EXERCISE MATERIAL
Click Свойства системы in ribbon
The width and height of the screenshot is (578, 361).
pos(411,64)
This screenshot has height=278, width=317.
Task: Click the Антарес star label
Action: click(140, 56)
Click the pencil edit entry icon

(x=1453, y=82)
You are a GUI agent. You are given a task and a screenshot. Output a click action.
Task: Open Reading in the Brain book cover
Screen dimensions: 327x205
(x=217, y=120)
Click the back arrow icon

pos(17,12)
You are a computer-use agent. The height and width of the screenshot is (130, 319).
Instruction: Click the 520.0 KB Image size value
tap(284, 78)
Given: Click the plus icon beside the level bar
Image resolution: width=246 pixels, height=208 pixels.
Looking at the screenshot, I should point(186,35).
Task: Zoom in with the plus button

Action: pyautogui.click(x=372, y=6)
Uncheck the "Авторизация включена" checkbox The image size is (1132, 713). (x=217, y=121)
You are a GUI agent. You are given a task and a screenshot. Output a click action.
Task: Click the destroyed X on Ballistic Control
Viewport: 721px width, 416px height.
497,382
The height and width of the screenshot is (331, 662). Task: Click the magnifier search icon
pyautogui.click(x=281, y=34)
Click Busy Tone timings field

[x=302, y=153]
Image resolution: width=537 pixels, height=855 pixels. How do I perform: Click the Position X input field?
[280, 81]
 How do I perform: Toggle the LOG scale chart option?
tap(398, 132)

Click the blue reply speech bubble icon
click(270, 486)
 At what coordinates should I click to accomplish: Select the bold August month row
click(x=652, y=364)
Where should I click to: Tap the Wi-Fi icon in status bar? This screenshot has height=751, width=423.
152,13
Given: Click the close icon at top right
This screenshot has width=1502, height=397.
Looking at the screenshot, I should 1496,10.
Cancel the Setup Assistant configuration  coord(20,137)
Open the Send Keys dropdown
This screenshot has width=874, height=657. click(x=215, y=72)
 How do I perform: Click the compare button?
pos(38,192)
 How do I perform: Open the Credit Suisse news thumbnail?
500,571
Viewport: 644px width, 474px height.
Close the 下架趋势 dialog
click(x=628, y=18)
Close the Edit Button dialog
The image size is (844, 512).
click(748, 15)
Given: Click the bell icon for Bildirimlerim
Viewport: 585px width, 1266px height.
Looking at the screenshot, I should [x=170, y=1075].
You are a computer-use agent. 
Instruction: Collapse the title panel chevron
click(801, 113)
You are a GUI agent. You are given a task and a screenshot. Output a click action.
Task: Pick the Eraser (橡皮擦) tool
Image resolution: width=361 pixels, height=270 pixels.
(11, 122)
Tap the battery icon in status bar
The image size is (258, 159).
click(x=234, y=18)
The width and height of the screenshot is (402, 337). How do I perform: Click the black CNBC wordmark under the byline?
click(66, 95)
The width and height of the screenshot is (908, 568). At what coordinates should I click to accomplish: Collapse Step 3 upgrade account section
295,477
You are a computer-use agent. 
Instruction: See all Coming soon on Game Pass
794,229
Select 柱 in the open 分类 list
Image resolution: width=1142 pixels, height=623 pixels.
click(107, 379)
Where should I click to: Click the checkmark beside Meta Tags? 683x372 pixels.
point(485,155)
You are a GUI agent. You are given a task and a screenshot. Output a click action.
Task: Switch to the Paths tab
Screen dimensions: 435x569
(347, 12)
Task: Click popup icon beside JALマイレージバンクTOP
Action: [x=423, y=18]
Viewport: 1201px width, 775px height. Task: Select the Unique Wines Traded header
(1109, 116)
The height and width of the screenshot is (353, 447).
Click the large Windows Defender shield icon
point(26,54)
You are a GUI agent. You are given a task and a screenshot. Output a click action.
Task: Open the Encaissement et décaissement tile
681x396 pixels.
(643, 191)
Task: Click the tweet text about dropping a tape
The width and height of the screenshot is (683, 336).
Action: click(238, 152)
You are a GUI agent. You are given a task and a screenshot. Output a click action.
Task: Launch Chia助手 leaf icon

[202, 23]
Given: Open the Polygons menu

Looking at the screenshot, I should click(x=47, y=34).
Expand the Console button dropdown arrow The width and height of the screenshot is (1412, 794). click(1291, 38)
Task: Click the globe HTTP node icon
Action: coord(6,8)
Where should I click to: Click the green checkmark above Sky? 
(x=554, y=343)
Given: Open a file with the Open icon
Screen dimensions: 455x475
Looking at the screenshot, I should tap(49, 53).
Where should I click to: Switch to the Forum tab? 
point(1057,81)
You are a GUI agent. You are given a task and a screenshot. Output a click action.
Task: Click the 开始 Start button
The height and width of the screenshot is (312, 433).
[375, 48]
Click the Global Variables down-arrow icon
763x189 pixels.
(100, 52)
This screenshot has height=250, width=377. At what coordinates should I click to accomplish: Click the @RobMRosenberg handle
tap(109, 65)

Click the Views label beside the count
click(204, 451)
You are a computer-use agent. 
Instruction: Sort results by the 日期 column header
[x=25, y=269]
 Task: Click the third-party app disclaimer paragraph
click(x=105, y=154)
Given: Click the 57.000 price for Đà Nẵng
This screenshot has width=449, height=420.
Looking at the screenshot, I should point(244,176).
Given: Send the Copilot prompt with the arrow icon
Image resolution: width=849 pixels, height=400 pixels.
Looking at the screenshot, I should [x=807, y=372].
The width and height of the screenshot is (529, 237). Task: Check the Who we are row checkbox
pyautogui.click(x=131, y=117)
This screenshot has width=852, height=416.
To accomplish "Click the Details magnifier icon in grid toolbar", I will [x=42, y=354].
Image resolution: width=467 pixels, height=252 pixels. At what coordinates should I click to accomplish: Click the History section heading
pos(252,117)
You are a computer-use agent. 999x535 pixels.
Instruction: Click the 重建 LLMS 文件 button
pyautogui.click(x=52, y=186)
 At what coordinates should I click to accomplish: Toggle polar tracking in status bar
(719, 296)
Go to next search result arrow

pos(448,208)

PROBLEM DESCRIPTION
Please return every line from the first one in the records above down to the line containing "Given: Click the plus", including both, exactly as written and nothing more.

TASK SOLUTION
Click Свойства системы in ribbon
The width and height of the screenshot is (578, 361).
pos(411,64)
This screenshot has height=278, width=317.
Task: Click the Антарес star label
Action: click(140, 56)
Click the pencil edit entry icon

(x=1453, y=82)
You are a GUI agent. You are given a task and a screenshot. Output a click action.
Task: Open Reading in the Brain book cover
Screen dimensions: 327x205
(x=217, y=120)
Click the back arrow icon

pos(17,12)
You are a computer-use agent. The height and width of the screenshot is (130, 319).
Instruction: Click the 520.0 KB Image size value
tap(284, 78)
Given: Click the plus icon beside the level bar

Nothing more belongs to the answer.